Screening Room, a 1970s television series that aired in Boston, invited independent filmmakers to screen and discuss their work on a commercial affiliate station (ABC-TV). The unique program, developed and hosted by filmmaker Robert Gardner, gave equal exposure to animation, documentary, and experimental film by artists such as Jean Rouch, Jonas Mekas, Hollis Frampton, Yvonne Rainer, and Michael Snow. Each episode featured conversations with filmmakers about their work, as well as excerpts, and often full-length films. The filmmakers that were presented on the show are now considered among the most influential contributors to their respective genres. Produced and released by Studio7Arts, an organization founded by Robert Gardner to support nonfiction media, the rarely seen Screening Room episodes are still invaluable today to creative thinkers, regardless of what medium they work in.

This spring, as part of the newly branded series, Focus Group, the VAC presents a different episode of Screening Room each month, providing a wide range of anecdotes, explanations, and methodologies from pioneers in film. Videos and films hand-picked by members of Experimental Response Cinema precede each screening.

For April’s edition, the VAC presents the November 1976 episode of Screening Room with Robert Breer, an animator well known for his films exploring shape, color, perspective, and motion. His work exhibits innovative graphic and dramatic method of interpretation, as well as great wit and humor. An inspiration to generations of other filmmakers, Breer’s prolific career as a painter, sculptor, and filmmaker began in Paris in 1950. After studying engineering at Stanford University, his interests shifted to the mechanics of film and motion, and he experimented with flipbooks and made famous a process in which he drew on 4×6 index cards and animated those drawings with the use of a camera. Breer’s playful and humorous films capture aspects of Beat poetry and music in its fragmented collage aesthetic. In this episode of Screening Room, Breer screens and discusses the films RecreationA Man and His Dog Out for Air69Gulls and BuoysFuji, and Rubber Cement.
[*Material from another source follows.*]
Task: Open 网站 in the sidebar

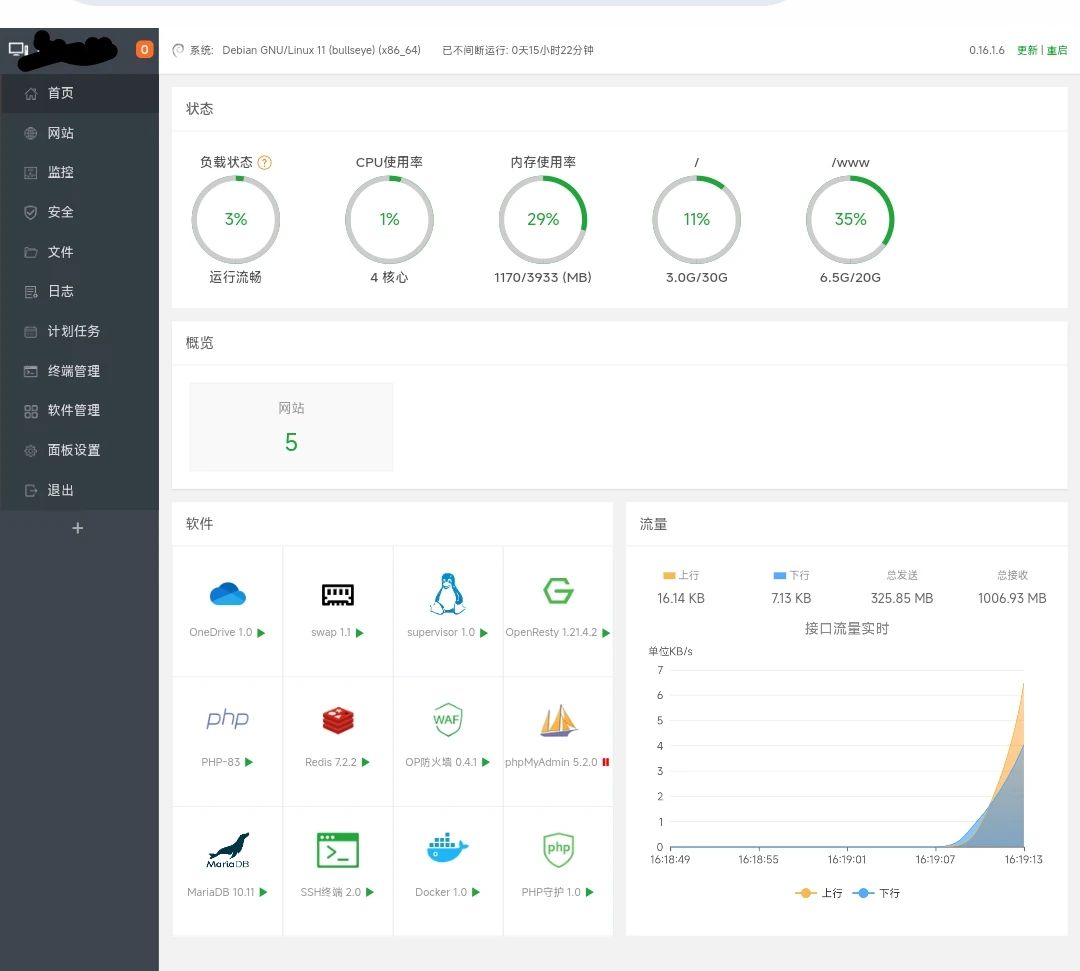Action: [61, 133]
Special thanks to The University of Texas at Austin Fine Arts Library and its staff for supporting the educational mission of the Visual Arts Center through acquisitions of works like Screening Room.

The Visual Arts Center (VAC) is positioned as a place for the intersection of art education and art evolution. The center is a new exhibition and research space within the Department of Art and Art History at The University of Texas at Austin that will highlight internationally acclaimed artists, as well as students, faculty, and alumni through multiple programs. An adaptive reuse of the space in the Art Building previously inhabited by the Jack S. Blanton Museum, the VAC was designed by renowned architects Lake | Flato and provides an additional 22,000 square feet of space to the department.

The Visual Arts Center draws together a uniquely diverse arts community of students, alumni, faculty, guest artists and creative voices from around the world. This beautiful facility — with its airy hall, collegial gathering space and inspiring art exhibits — forms the new intellectual and emotional center of this dynamic community.